Two children have died after IKEA dressers tipped over and fell on them, which has prompted the company to issue a recall for 27 million chests and dressers that have been sold since 2002.
If not securely anchored to a wall, the furniture can tip over and trap a child beneath it, causing injury or death. Because of this, IKEA is asking consumers to move the furniture into storage where a child can't access it until it can be properly secured to the wall.
Although it's a recall, USA Today notes, the company isn't asking for people to return the product. Instead, IKEA has announced a repair program that includes a free wall anchoring kit for the chests and dressers, the U.S. Consumer Product Safety Commission (CPSC) announced Wednesday.
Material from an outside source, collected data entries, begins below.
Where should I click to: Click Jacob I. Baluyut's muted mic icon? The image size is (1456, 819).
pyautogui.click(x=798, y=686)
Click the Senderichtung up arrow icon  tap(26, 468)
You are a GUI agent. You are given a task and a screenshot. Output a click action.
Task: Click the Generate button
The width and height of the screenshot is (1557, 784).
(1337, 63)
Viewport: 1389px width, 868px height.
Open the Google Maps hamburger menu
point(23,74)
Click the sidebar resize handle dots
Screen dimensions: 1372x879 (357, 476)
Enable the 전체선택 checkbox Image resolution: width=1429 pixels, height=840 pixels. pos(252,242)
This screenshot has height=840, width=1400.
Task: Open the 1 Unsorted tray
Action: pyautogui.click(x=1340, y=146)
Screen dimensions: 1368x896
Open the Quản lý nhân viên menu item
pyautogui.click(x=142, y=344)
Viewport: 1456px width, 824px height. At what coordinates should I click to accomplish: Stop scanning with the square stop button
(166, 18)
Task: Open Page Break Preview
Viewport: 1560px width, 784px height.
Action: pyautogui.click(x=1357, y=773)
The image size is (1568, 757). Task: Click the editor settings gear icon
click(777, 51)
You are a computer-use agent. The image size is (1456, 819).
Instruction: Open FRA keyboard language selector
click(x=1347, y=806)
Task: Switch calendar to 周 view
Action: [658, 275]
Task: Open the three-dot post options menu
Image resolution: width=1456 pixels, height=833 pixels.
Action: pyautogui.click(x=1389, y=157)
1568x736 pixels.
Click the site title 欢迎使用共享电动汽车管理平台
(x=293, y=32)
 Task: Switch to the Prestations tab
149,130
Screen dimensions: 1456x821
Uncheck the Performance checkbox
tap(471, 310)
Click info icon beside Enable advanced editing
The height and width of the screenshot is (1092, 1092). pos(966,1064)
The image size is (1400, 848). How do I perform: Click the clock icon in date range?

The products affected by this recall have been sold at IKEA stores since 2002, and include MALM 3- and 4-drawer chests and two styles of MALM 6-drawer chests, as well as other chests and dressers, ranging in price from $80 to $200. Those who need a free wall anchoring kit can visit an IKEA retail store, visit IKEA's website here, or by calling 888-966-4532.
Injuries, deaths reported
This recall comes after IKEA and the CPSC have received multiple reports of incidents involving the products.
In February 2014, a 2-year-old Pennsylvania boy died when a MALM 6-drawer chest tipped over and fatally pinned him against his bed. And in June 2014, a 23-month-old boy from Washington state died when he was trapped beneath a 3-drawer MALM chest that tipped over.
In addition to the fatalities, the company has received at least 14 reports of tip-over incidents involving MALM chests, resulting in four injuries. And since 1989, IKEA is aware of three reports of deaths from other models of IKEA chests and dressers tipping over.
CPSC is using this recall to remind parents that it is important to secure all furniture, appliances and televisions to the wall to prevent them from falling if a child decides to climb on it.
Between 2000 and 2010, CPSC received 245 reports of furniture tipping over and killing children 8 years old and younger. In 56 percent of those incidents, the child was crushed by the weight of the object, with the majority suffering fatal injuries to the head, a CPSC report says.
The CPSC notes that falling furniture kills a child every two weeks and injures a child every 24 minutes, data show.